The typical manufacturing company will break its inventory down into three categories: raw materials, work-in-process, and finished goods. This helps to ensure that the manufacturer is maximizing production and storage space. It also helps to identify the cost of each item used in the creation of a product. Using this method, the manufacturer can calculate the total costs of the product, which is then used to determine the cost of goods sold.
Raw materials include basic inputs of production such as wood, plastic, and metals. Materials that are not directly used in the production process such as lubricants, cleaning supplies, and disposable tools are considered indirect raw materials. A small amount of indirect raw materials can be reported as an expense, but they are usually accounted for under manufacturing overhead.
Work-in-process inventory (WIP) represents the stage of the manufacturing process where items are still being produced. The value of this inventory includes direct labor costs, indirect manufacturing costs, and the direct costs of material. An example would be a jam that has not yet been labeled, but is still cooking. However, this type of inventory is not always fully converted to finished goods.
Finished goods represent the goods that are fully manufactured and ready for sale. These products are often in sellable condition and labeled. In some cases, these products can be sold exactly as they were purchased. Another example of finished goods is a home built by a home builder. Other products, such as a shoemaker’s loafers, may be sold in modified form.

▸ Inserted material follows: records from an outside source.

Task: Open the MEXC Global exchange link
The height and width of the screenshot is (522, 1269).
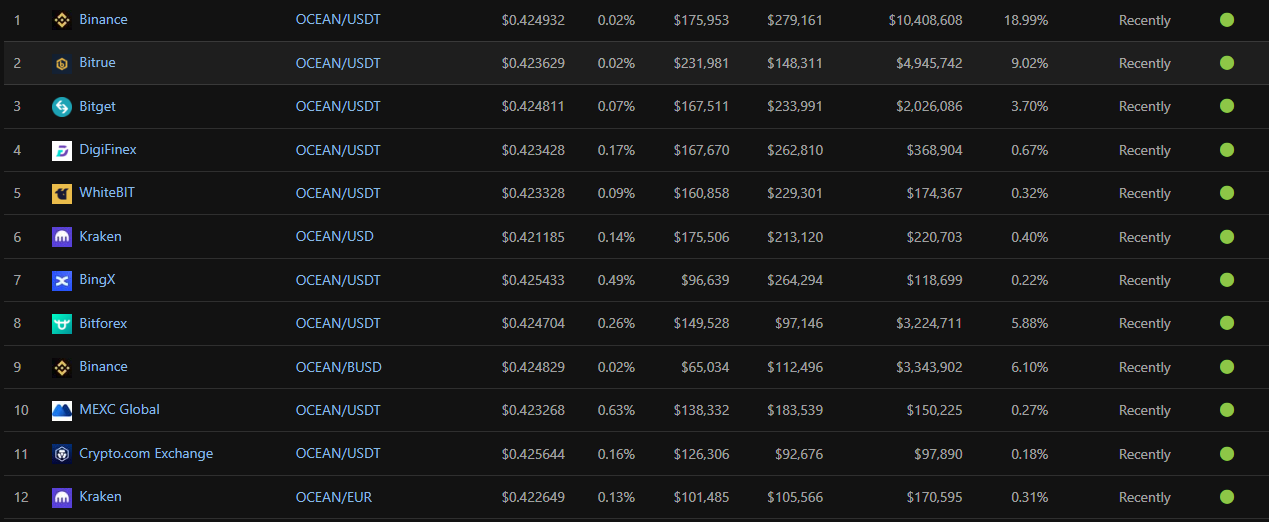Action: 119,409
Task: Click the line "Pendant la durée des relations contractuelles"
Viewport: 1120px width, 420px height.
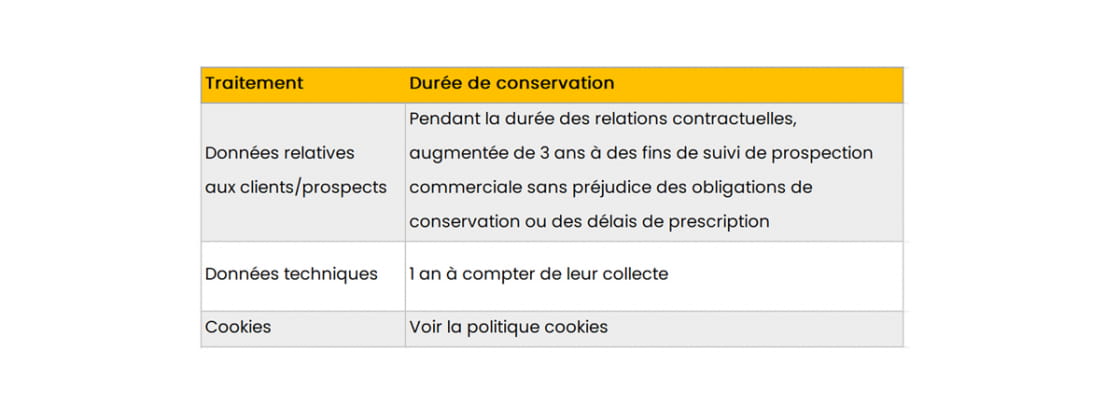Action: point(603,119)
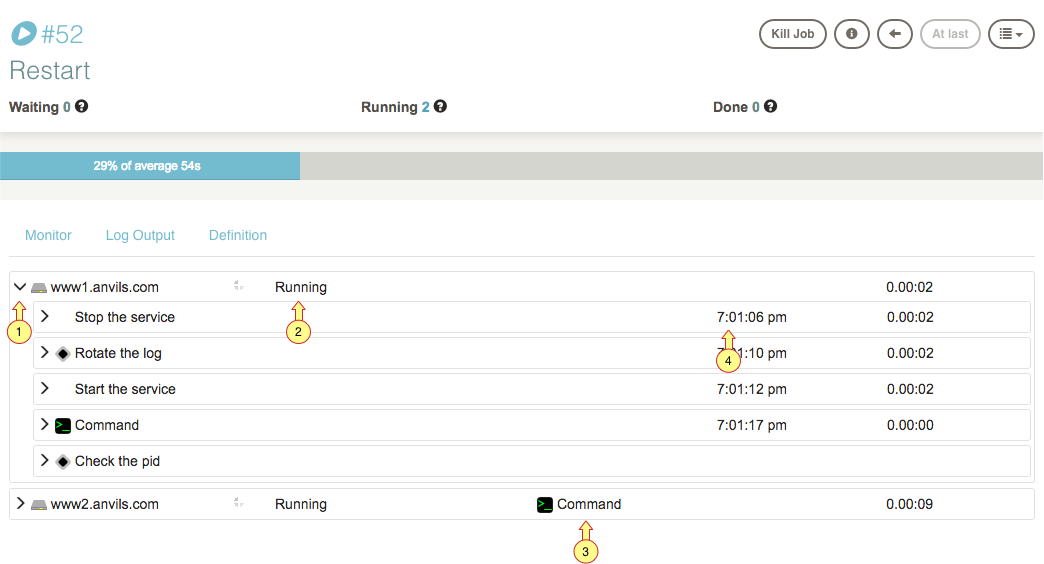Click the diamond icon beside Rotate the log
This screenshot has height=564, width=1044.
(x=63, y=353)
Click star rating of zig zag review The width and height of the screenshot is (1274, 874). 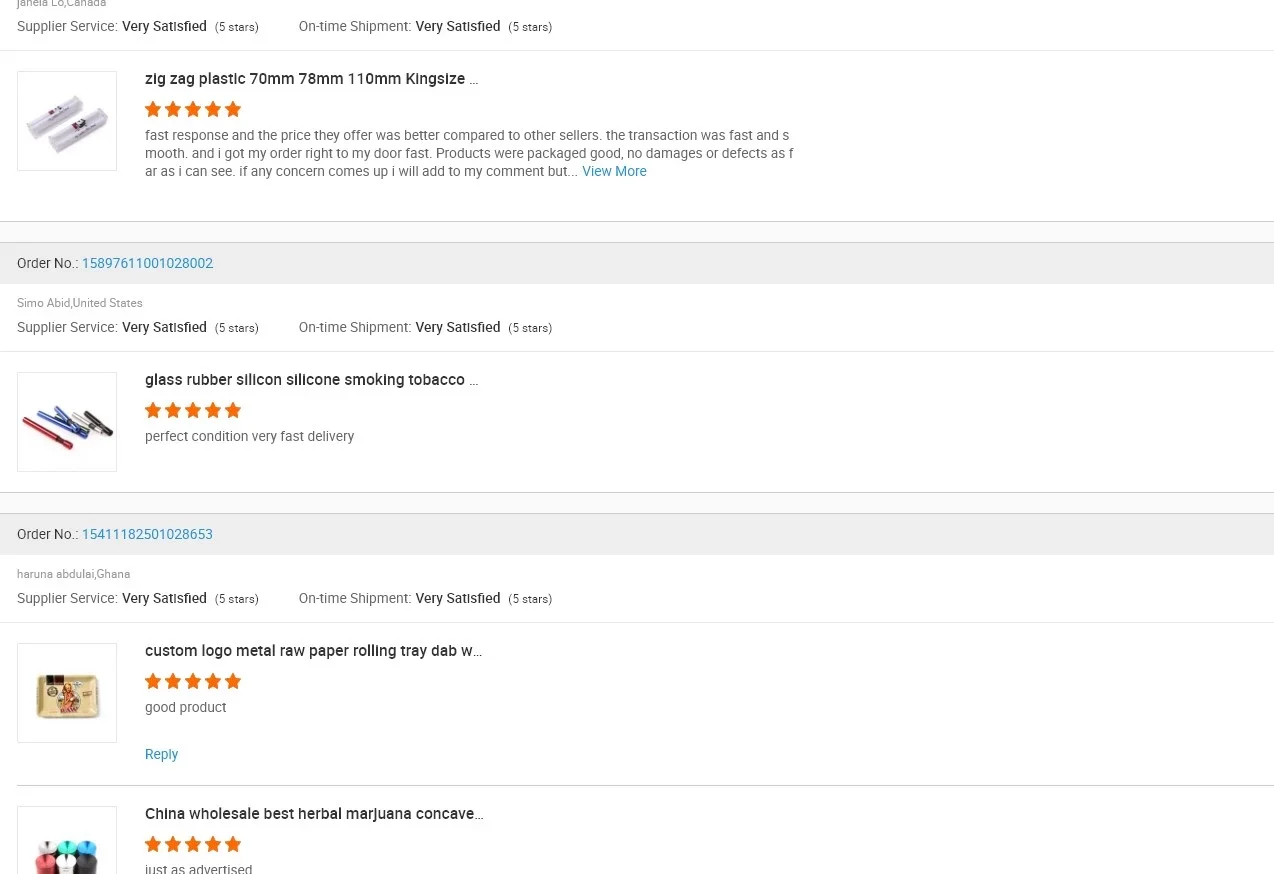pos(193,109)
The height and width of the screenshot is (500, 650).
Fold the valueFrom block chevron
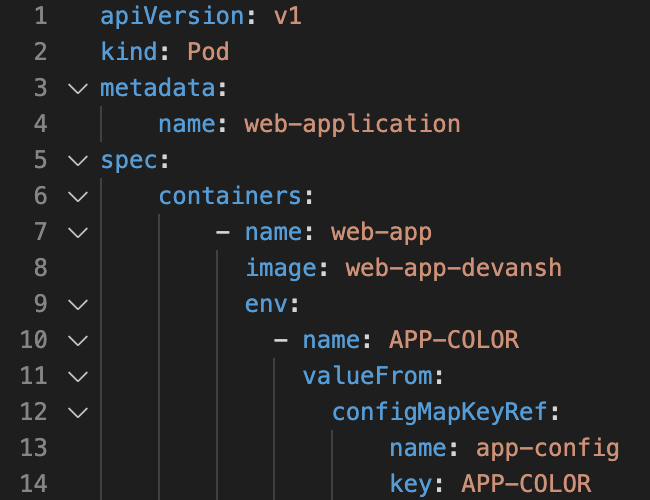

Manufacturers typically report a cost of goods sold on their balance sheets, which includes the value of direct and indirect raw materials. It can also include the cost of labor, factory utilities, and manager salaries. Companies are required to disclose any reserve for obsolete inventory on the balance sheet.
Likewise, companies that use patents in the manufacturing of their products must report the cost of these patents. These costs will also be recorded under the intangible assets section of the balance sheet. For instance, the capitalized costs associated with patents would be added to the intangible asset line in the balance sheet.
Manufacturers will then place their inventory on the balance sheet in the following order: cash, short-term investments, receivables, and current assets. They will then position the rest of the inventory, which is usually listed in notes to the financial statement.
Lastly, manufacturers will report the cost of their finished goods in the finished goods inventory line. This is similar to the other types of inventory, but it is only one piece of the overall inventory count. Although this is one of the smaller pieces, it is a useful tool for businesses that are uncertain about the demand for their products.
Finally, manufacturers should not overlook the importance of inventory turnover. Inventory turnover is a key factor in determining the sales frequency of a product. If a retailer is unable to purchase a particular product, it can cause the manufacturer to lose money.